Sharing an e surprise with kids

Yesterday I saw a neat request from Sam Shah on twitter asking for ideas about how to “stumble upon” e with kids in Algebra 2 (other than compound interest). I shared an old project we did (and am doing again below) which I think is a terrific way to share a fun and surprising idea about e with kids.

Later in the thread, though, there was a tweet that surprised me:

Strogatz has done more math for the public that just about anyone, and he’s also taught a college course that shared beautiful and advanced ideas in math with students not intending to be math majors, so I was really caught off guard by his thoughts about e.

But rather than getting into an academic discussion about whether or not ideas about e can be shared with Algebra 2 students, I decided to revisit our old project with the boys today.

The idea we’ll take a look at today is this -> Take an NxN set of squares and place a random integer from 1 to N^2 in each of the squares.

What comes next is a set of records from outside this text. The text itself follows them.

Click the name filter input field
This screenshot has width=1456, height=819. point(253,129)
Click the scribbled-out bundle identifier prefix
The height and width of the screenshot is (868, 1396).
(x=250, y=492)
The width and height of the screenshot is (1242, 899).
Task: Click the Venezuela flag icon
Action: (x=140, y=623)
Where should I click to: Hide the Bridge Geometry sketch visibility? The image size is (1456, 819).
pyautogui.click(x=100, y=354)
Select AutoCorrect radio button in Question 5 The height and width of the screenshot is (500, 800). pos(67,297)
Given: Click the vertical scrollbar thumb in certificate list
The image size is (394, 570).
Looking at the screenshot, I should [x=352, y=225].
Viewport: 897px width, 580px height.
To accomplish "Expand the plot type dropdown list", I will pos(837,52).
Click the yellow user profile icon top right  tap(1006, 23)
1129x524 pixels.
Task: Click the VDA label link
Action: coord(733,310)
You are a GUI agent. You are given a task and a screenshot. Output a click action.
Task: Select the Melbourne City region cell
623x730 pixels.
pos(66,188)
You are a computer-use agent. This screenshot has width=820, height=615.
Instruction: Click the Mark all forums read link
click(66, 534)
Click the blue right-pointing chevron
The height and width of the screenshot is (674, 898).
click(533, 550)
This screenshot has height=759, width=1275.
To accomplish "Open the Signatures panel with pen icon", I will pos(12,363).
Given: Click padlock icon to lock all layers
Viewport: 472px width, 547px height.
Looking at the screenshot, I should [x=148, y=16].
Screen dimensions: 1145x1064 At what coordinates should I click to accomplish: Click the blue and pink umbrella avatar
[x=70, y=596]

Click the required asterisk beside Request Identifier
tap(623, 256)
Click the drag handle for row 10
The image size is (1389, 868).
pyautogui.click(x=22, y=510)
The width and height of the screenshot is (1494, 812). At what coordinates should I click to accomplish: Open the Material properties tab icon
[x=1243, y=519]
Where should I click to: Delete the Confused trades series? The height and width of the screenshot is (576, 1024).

How many of the integers from 1 to $N^2$ do you expect to not appear in any of the boxes?

I introduced the idea with a 2×2 square and selecting random integers from 1 to 4 by rolling a 4-sided die:

Next we moved on to a 5×5 grid and talked about what we’d expect to happen:

Now we moved to a computer to help us look at the grids more quickly. In this video I explain the program using a few simple examples. The program itself is picking random numbers and counting how often each integer from 1 to N^2 appears in the list of numbers selected.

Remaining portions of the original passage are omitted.